Michelle Obama: Die bessere Hillary

Michelle Obama wird im Wahlkampf immer wichtiger für die Kandidatin Hillary Clinton. Sie steht für Glaubwürdigkeit, Leidenschaft und Überzeugung.

War das der Wendepunkt im Kampf um das Weiße Haus? Donald Trump verteidigte sich in Florida gegen den Vorwurf, ein Frauen-Grapscher zu sein, während seine Rivalin fast gleichzeitig in New Hampshire auf die Bühne ging und Trumps Verhalten in einer emotionalen Rede als menschenverachtend und frauenfeindlich angriff. Doch Trumps Kontrahentin hieß nicht Hillary Clinton. Sie hieß Michelle Obama. Die Frau des scheidenden Präsidenten wird immer mehr zur wichtigsten Wahlkampfhelferin für Clinton. Michelle Obama verbreitet bei ihren Auftritten all das, was viele Amerikaner bei Clinton vermissen: Glaubwürdigkeit, Leidenschaft und ehrliche Überzeugung. „Es tut weh, es tut weh“, sagte Obama über Trumps Äußerungen. „Es ist an der Zeit, aufzustehen und zu sagen: Genug ist genug.“ Sie sei bis ins Mark erschüttert – und das glaubte man ihr auch, denn ihre Stimme zitterte vor Wut darüber, dass sich einer wie Trump heutzutage immer noch damit brüsten kann, Frauen wie Freiwilid zu behandeln, um das Ganze dann als harmlose Witzeleien unter Männern abzutun.

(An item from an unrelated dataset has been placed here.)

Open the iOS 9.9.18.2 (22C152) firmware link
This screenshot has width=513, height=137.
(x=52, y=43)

Wie um Michelle Obama zu bestätigen, attackierte Trump in Florida eine der Frauen, die in den letzten Tagen berichtet haben, wie der Milliardär über sie hergefallen ist und gegen ihren Willen geküsst und getätschelt hat. Natasha Stoynoff, eine ehemalige Reporterin des Klatschmagazins „People“, hatte Trump vorgeworfen, sie im Jahr 2005 gegen eine Wand gedrückt und geküsst zu haben. „Schaut sie euch an, und schaut euch an, was sie sagt“, forderte Trump seine Anhänger mit Blick auf Stoynoff an: Die Journalistin sei nicht attraktiv genug für ihn, lautete die Botschaft.

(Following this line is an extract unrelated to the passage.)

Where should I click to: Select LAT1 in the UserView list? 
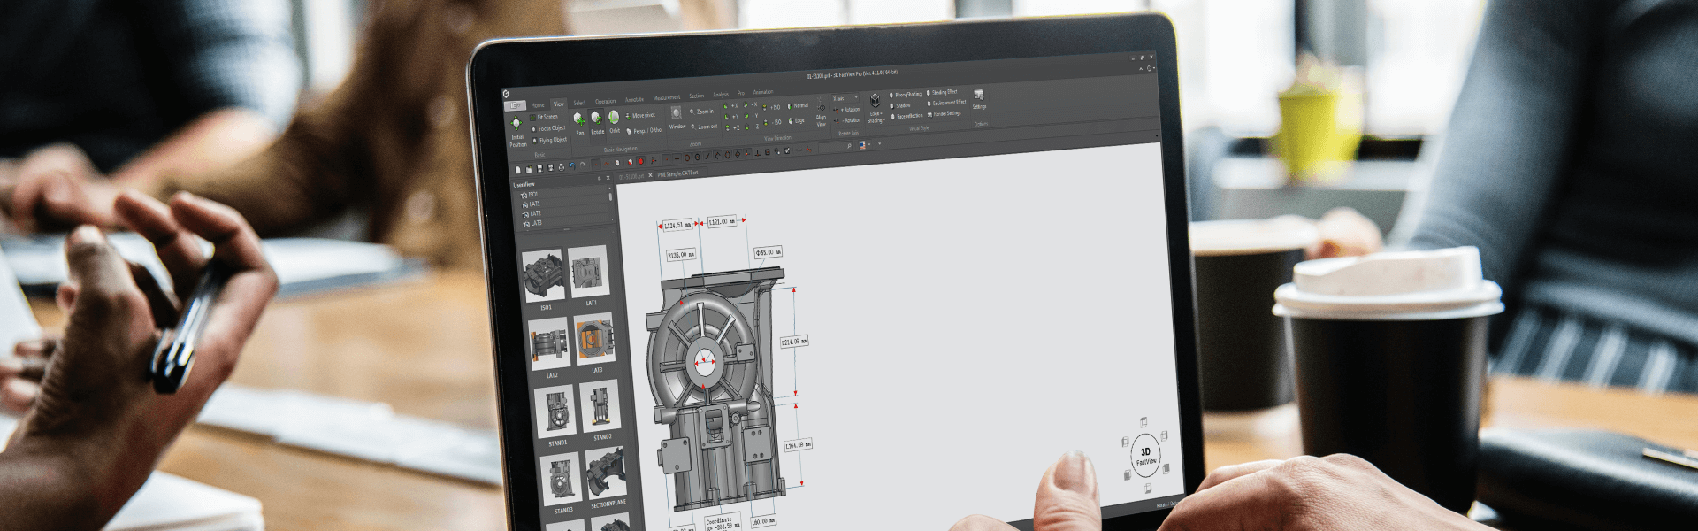(x=534, y=204)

Clinton hält sich aus der Debatte raus

Clinton, die in allen wichtigen Umfragen weit vor Trump liegt, hält sich weitgehend aus der Debatte heraus. Sie will Trumps Selbstzerstörung ihren Lauf lassen. Obama übernimmt es, die Haltung des Populisten aktiv anzugreifen – und sie tut es mit einer solchen Energie und Effizienz, dass in sozialen Medien diskutiert wird, warum die First Lady nicht selbst kandidiert. Bei ihrer Rede in New Hampshire brachte Obama das Kunststück fertig, Trumps Namen nicht einmal in den Mund zu nehmen, ganz so, als wolle sie ihn nicht durch eine direkte Nennung aufwerten. Obama habe Trump „vernichtet“, schrieb das linksliberale Nachrichtenportal „The Daily Beast“. CNN kommentierte, Obama könne Trumps Wahlkampf den Todesstoß versetzen.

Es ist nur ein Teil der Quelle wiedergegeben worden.